А из парка, когда уже скрылись обсыпавшиеся, оплаканные известкой стены, кричит:
— Ау-ау, гоп-гоп! Ау!..
И хохочет, хохочет, как будто предчувствуя, что этот смех — надолго, что вечером, дома, отец ей скажет:
— Мари, послезавтра — в Веймар, к мисс Рони.
— Так, значит, правда? — воскликнет Мари.
— Что делать, что делать, Мари, — скажет герр Урбах и закроется в своей комнате...
Пансион мисс Рони
Пансион занимал просторный дом, обнесенный высокой чугунной оградой в золоченых остриях и с каменными шарами на воротах. От входа через сад к дверям вели дорожки из бетонных плиточек, прочно уложенных, блестящих от горячей воды и щеток. Аллеи сада ровно усыпались гравием; утыканные вперемежку желтые и синие железные дужки кружевными поясками [159] обнимали клумбы и газоны; на выструганных палках, воткнутых в клумбы, разноцветными солнцами сияли глазированные шары; гном с тачкою в руках лукаво смеялся, задрав голову и прочно врывшись глиняными башмаками в подстриженный дерн.

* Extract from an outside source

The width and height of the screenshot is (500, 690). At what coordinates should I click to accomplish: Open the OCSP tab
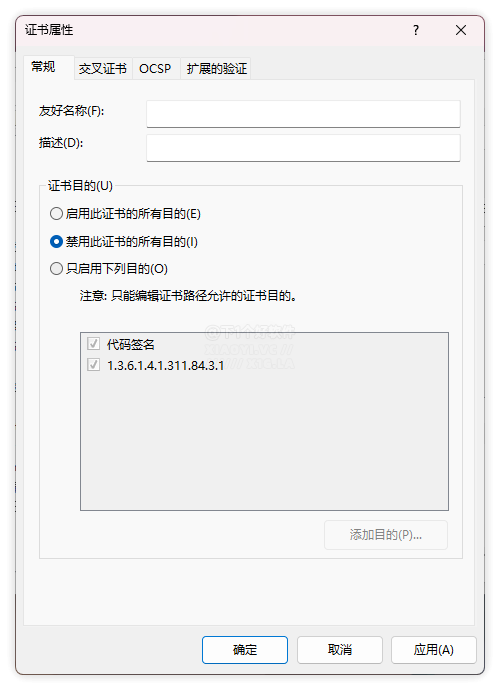coord(155,69)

Дом стоял статно, разглаженно и застегнуто, блестя на солнце, как шуцман — пуговицами, медью и никелем оконных ручек, замков, начищенной чашкой звонка и массивной доскою на двери:
На раме ближнего к входной двери окна, в железном зигзаговидном держателе, горело зеркальце, направленное на подъезд. За окном с зеркальцем, мрачно задрапированный и всегда молчаливый, таился кабинет мисс Рони. Рядом с ним простирались другие комнаты ее квартиры, в дальнем углу — учительская, через коридор — помещения для прислуги, кухня, кладовые и карцер. Верхний этаж был занят классами, гимнастическим залом и просторным дортуаром.
Распорядок жизни пансиона был установлен мисс Рони раз навсегда, и был он так же прямолинеен, тверд и точен, как чугунная решетка, как замки на окнах, как дорожки и глазированные шары в саду. Каждый человек, вступавший в пределы владений мисс Рони, ходил только по начерченной директрисой ясной и ровной линии, садился на отведенных ему стульях, вздыхал в указанных заранее местах и улыбался в предусмотренные минуты. Здесь не было послаблений ни для кого. Учитель английского языка и кухарка, [160] классная дама и садовник, сама директриса и преподавательница танцев несли разный труд, но подчинялись одному непреклонному режиму. Перед уставом пансиона благородные девицы не были равны горничным, которые убирали за ними спальню, но нарушение устава каралось с одинаковой строгостью и для пансионерок и для горничных.
— Фрейлейн, — говорила мисс Рони провинившейся воспитаннице, — вы ошибаетесь, если думаете, что, выведенная из терпения, я отошлю вас к родителям. Подите к классной даме и скажите, чтобы она заперла вас в карцер на три часа.
Мисс Рони находила, что пансион благополучен только тогда, когда весь его строй отражает до полного сходства ее образ жизни.